(To do):
Transcribe exactly, and only, the lines running from the one with "Screen dimensions: 1220x702" to the end of the entries below, both included, without any pictures.

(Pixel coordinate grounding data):
--- START ---
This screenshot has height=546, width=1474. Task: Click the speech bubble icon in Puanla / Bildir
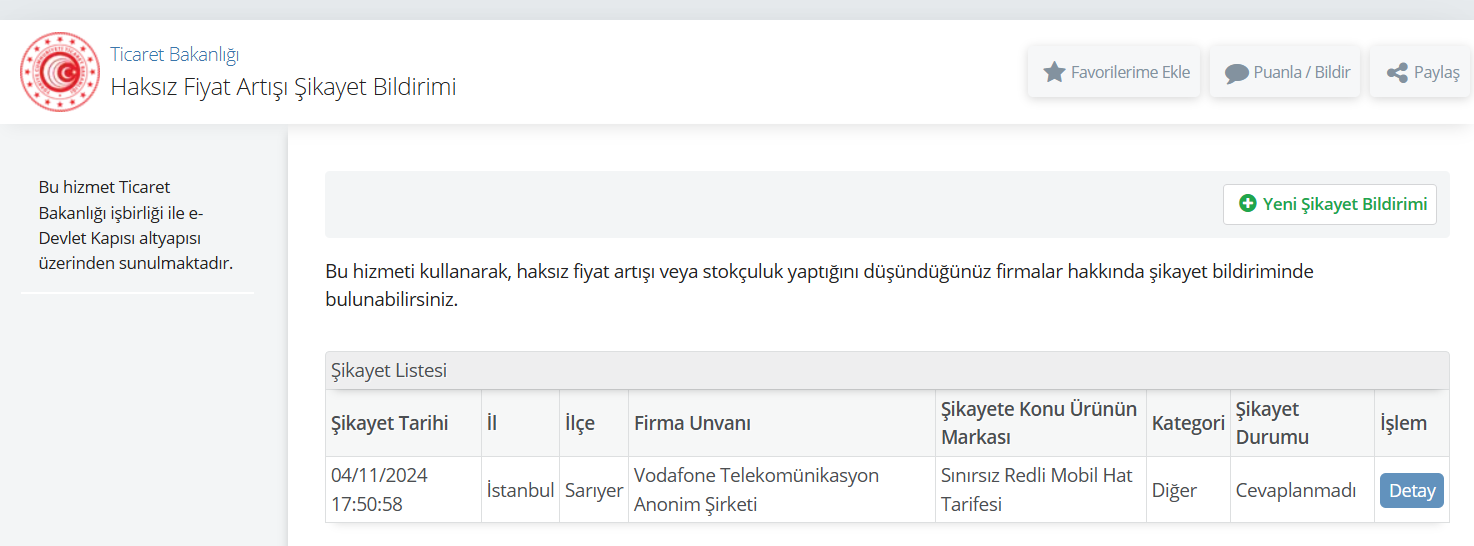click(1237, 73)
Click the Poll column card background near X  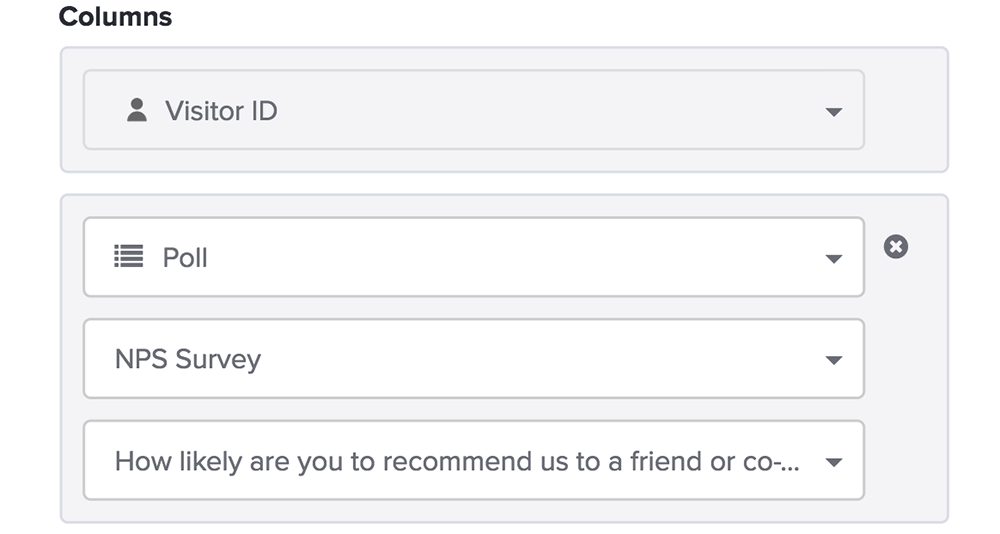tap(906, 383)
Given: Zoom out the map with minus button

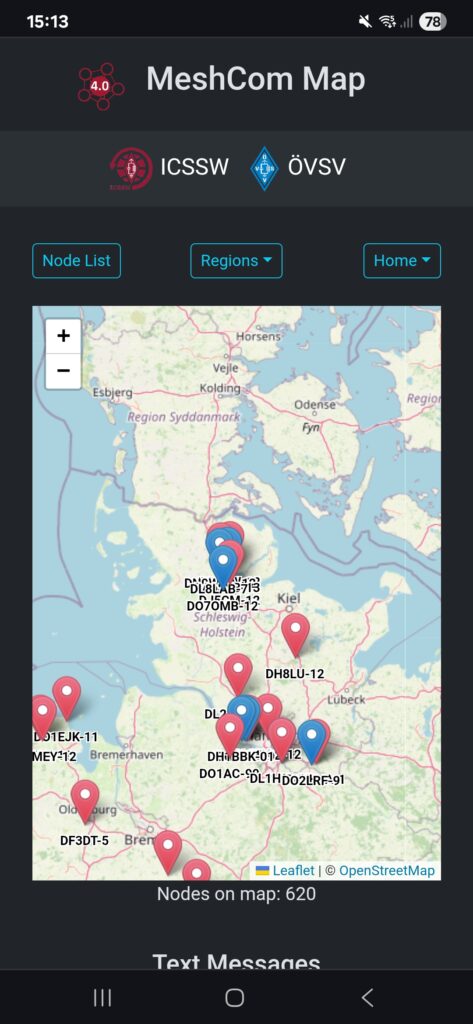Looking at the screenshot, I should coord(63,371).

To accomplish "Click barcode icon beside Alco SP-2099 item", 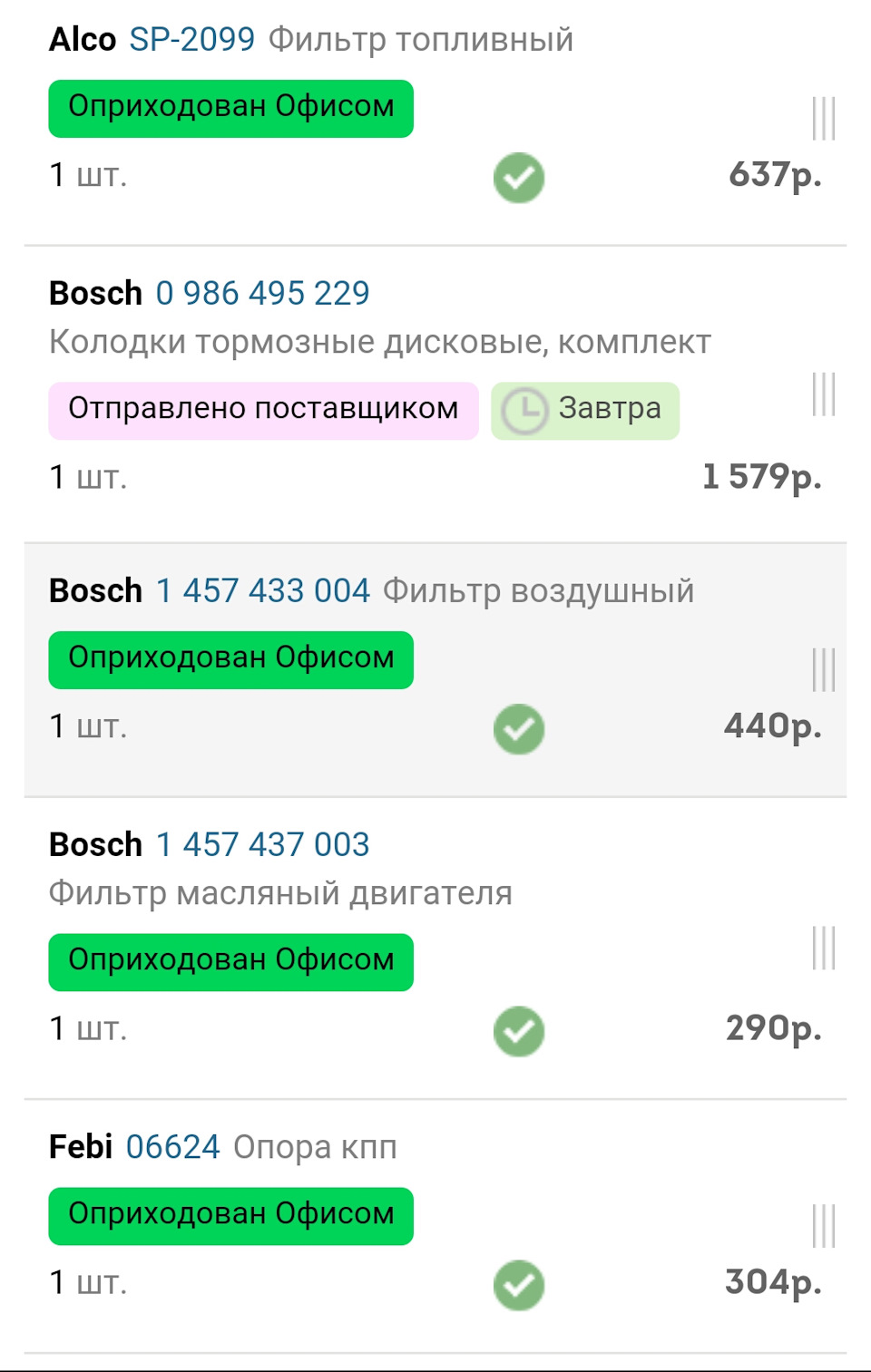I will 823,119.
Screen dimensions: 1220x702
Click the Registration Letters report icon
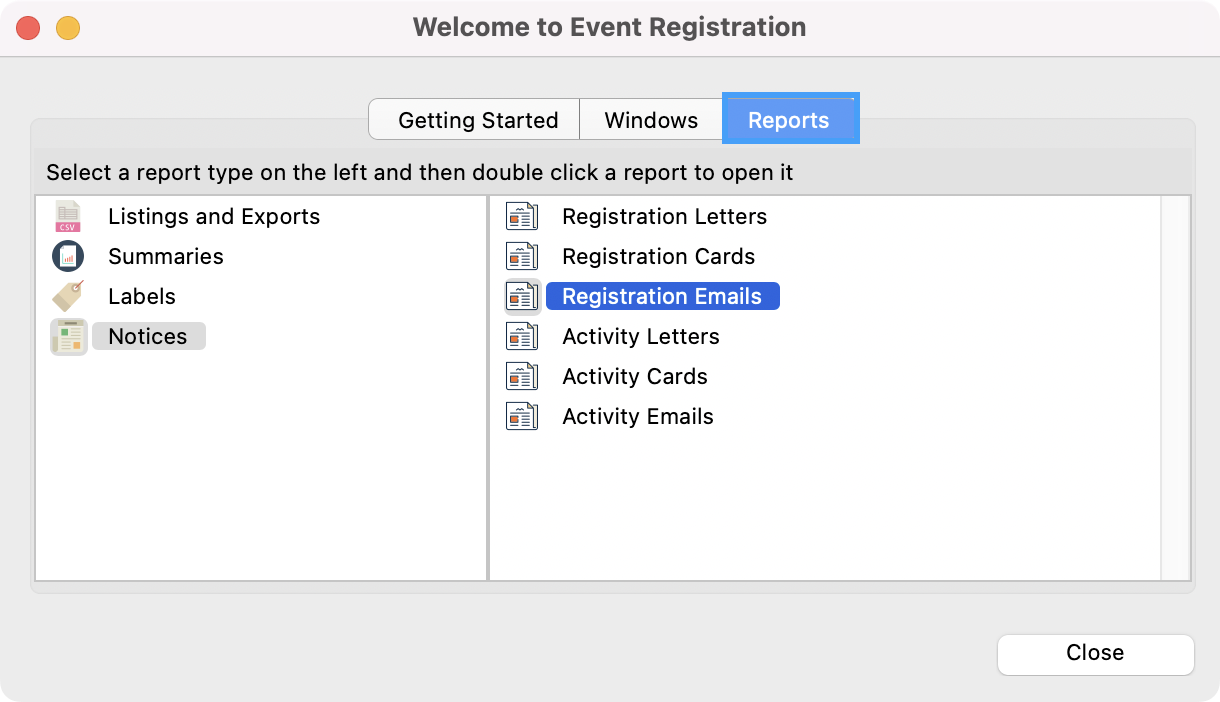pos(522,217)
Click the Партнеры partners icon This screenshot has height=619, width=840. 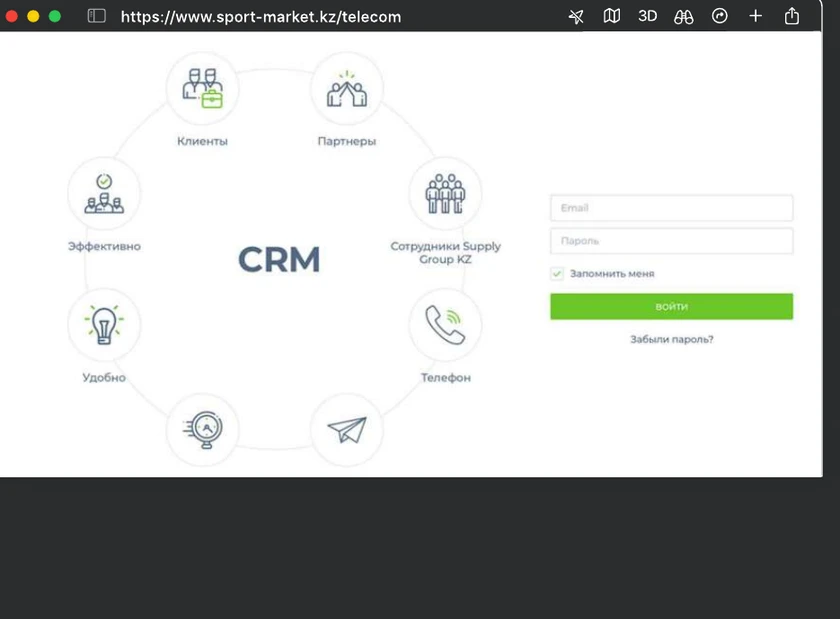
--- END ---
(Result for this exercise):
Screen dimensions: 1220x702
Click the Registration Letters report icon
pos(522,217)
Click the Партнеры partners icon This screenshot has height=619, width=840. 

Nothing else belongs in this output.